Já em relação às investigações envolvendo os municípios de Jaguaré e Piúma, o Gaeco explicou que ainda estão no início. Foram cumpridos mandados de busca e apreensão nas sedes das prefeituras e secretarias dessas cidades para recolher os contratos de limpezas pública, firmados com a mesma empresa investigada em Presidente Kennedy.
Também foram cumpridos nesta quinta-feira dois mandados de busca e apreensão na Prefeitura de Jaguaré e no Serviço de Abastecimento de Água (SAAE) do município.
Os presos na Operação Rubi:
– Amanda Quinta Rangel, prefeita de Presidente Kennedy;
– José Augusto Rodrigues de Paiva, secretário municipal de Desenvolvimento Econômico
– Marcelo Marcondes Soares, empresário
– Cristiano Graça Souto, motorista
– Isaias Pacheco do Espírito Santo, contador da empresa de limpeza urbana
Prisão em Marataízes
– Robertino Batista da Silva, prefeito de Marataízes, foi preso na manhã de hoje em flagrante em razão da apreensão de arma de fogo sem registro. O prefeito pagou fiança e foi solto.
Operação Lee Oswald: Justiça ainda não julgou ações contra o tio da prefeita Amanda Quinta
Amanda Quinta é sobrinha de Reginaldo dos Santos Quinta, que, no dia 19 de abril de 2012, foi alvo da Operação Lee Oswald, desencadeada na ocasião pela Polícia Federal (PF), Controladoria-Geral da União (CGU) e o Ministério Público do Estado do Espírito Santo.
Autorizada pelo desembargador Pero Valls Feu Rosa, integrante da 1ª Câmara Criminal do Tribunal de Justiça – ele também presidia o Corte naquela época –, a Operação Lee Oswald teve o objetivo de desarticular quadrilha que vinha praticando crimes contra a Administração Pública no município de Presidente Kennedy.
Pelo menos 28 pessoas foram presas na operação, que teve a participação de 190 policiais federais e 21 servidores da CGU. A operação cumpriu ainda 51 mandados de busca e apreensão. Dentre os presos, estava o tio de Amanda, Reginaldo Quinta.
De acordo com o MPES na ocasião, as investigações revelaram “a existência de um esquema criminoso liderado pelo próprio prefeito municipal, Reginaldo dos Santos Quinta”.
Reginaldo foi denunciado em diversos procedimentos pelo MPES, mas até este momento o Juízo de Presidente Kennedy julgou os processos.
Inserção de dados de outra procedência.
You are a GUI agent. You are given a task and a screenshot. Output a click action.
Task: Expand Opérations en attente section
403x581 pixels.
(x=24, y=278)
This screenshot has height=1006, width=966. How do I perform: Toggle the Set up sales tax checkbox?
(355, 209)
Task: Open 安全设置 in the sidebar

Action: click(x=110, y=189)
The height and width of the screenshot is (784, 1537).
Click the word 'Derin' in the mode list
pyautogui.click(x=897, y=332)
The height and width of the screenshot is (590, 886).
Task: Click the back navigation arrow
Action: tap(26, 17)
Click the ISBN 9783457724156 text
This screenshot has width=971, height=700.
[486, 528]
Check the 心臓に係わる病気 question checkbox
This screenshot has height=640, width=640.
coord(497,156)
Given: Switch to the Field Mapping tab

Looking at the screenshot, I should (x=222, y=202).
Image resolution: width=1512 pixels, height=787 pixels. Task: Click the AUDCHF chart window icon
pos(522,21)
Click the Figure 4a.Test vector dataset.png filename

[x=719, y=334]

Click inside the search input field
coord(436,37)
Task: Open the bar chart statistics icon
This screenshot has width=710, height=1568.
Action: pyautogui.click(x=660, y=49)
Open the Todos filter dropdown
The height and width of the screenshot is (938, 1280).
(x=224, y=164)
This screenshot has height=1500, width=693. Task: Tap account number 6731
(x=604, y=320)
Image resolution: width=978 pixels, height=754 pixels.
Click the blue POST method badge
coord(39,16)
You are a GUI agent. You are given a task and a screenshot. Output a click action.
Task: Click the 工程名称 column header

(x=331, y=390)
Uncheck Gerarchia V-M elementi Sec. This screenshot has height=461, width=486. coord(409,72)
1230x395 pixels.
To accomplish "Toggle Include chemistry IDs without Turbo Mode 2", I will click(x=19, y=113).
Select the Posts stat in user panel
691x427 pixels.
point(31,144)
Há ações penais – esfera criminal – e Ações de Improbidade Administrativa ainda sendo analisadas sete anos depois.
A Operação Lee Oswald foi um desdobramento das operações Moeda de Troca e Tsunami, já realizadas, respectivamente, em Santa Leopoldina e Fundão. Dada a extensão dos elementos de prova colhidos, o relator da ação penal, desembargador Pedro Valls Feu Rosa, solicitou ao Ministério da Justiça o envio ao Espírito Santo de uma força tarefa para auxiliar as investigações. Mas Pedro Valls não foi atendido.